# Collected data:
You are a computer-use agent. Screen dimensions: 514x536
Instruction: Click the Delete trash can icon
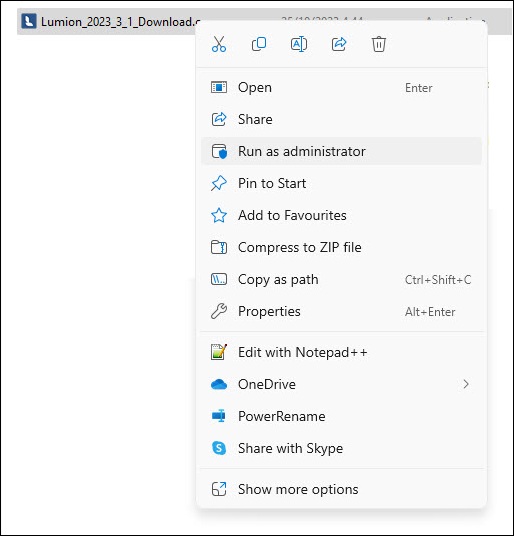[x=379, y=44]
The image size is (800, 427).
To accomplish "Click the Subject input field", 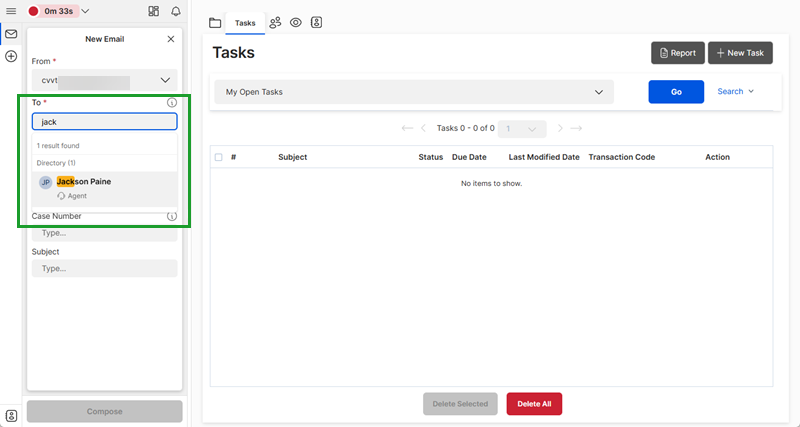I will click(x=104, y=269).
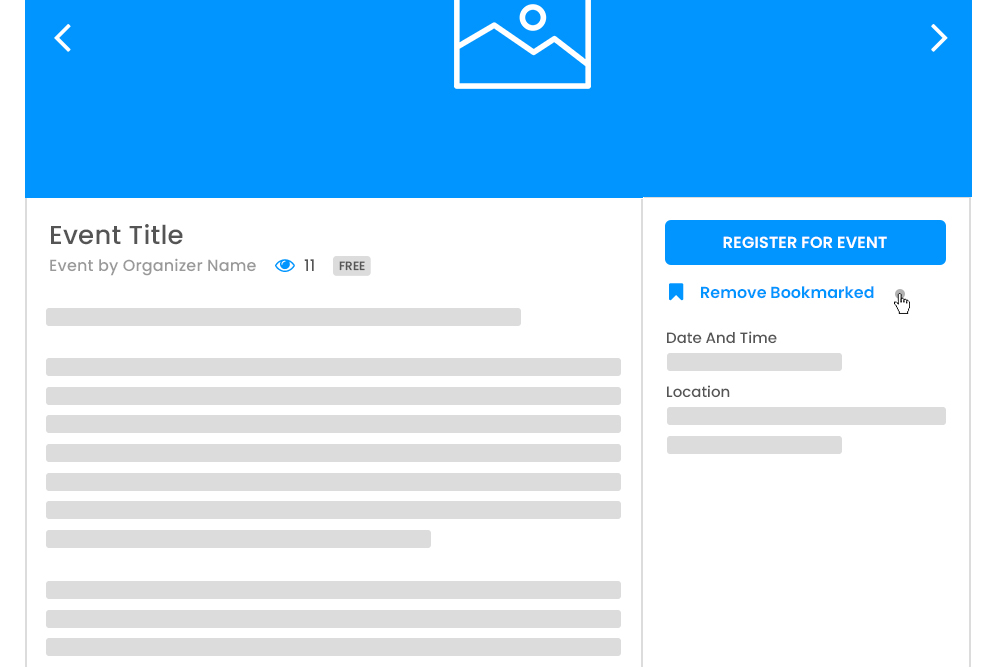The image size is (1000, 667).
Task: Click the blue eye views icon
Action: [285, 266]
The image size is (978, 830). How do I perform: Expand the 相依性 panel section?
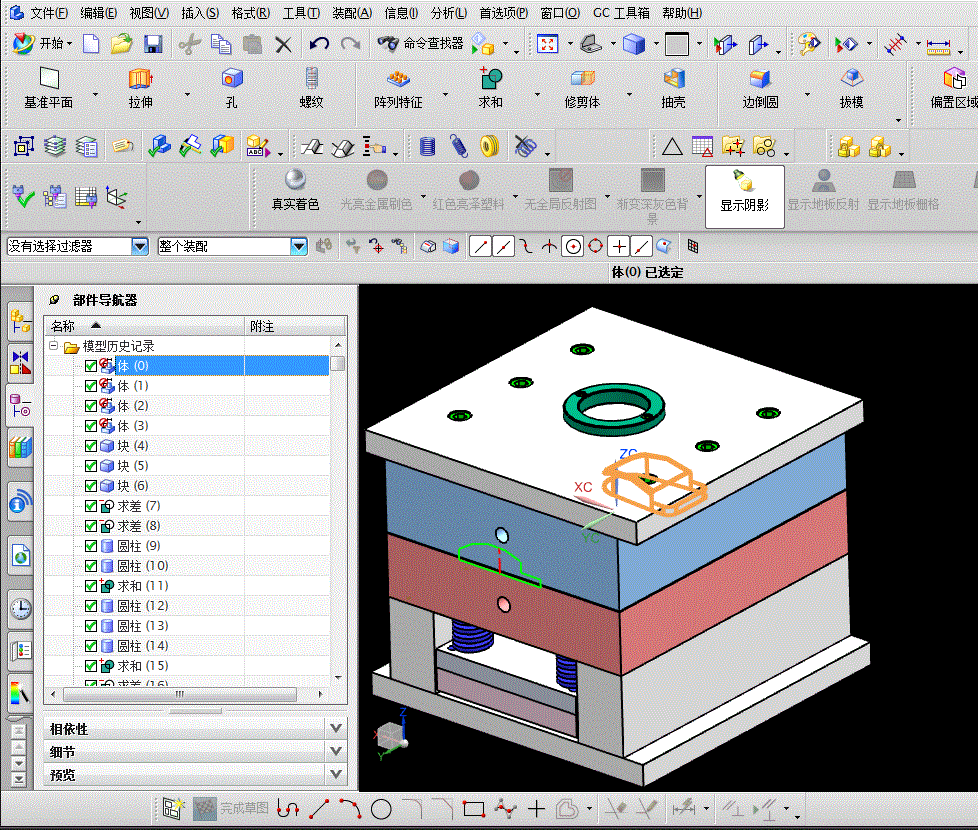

# Task:
Please set down only the lines from the first line of the records above through the line that has "The image size is (800, 427).", exactly, and not the pictures.

# Problem solution:
You are a computer-use agent. Screen dimensions: 514x536
Instruction: Click the Delete trash can icon
[x=379, y=44]
The image size is (800, 427).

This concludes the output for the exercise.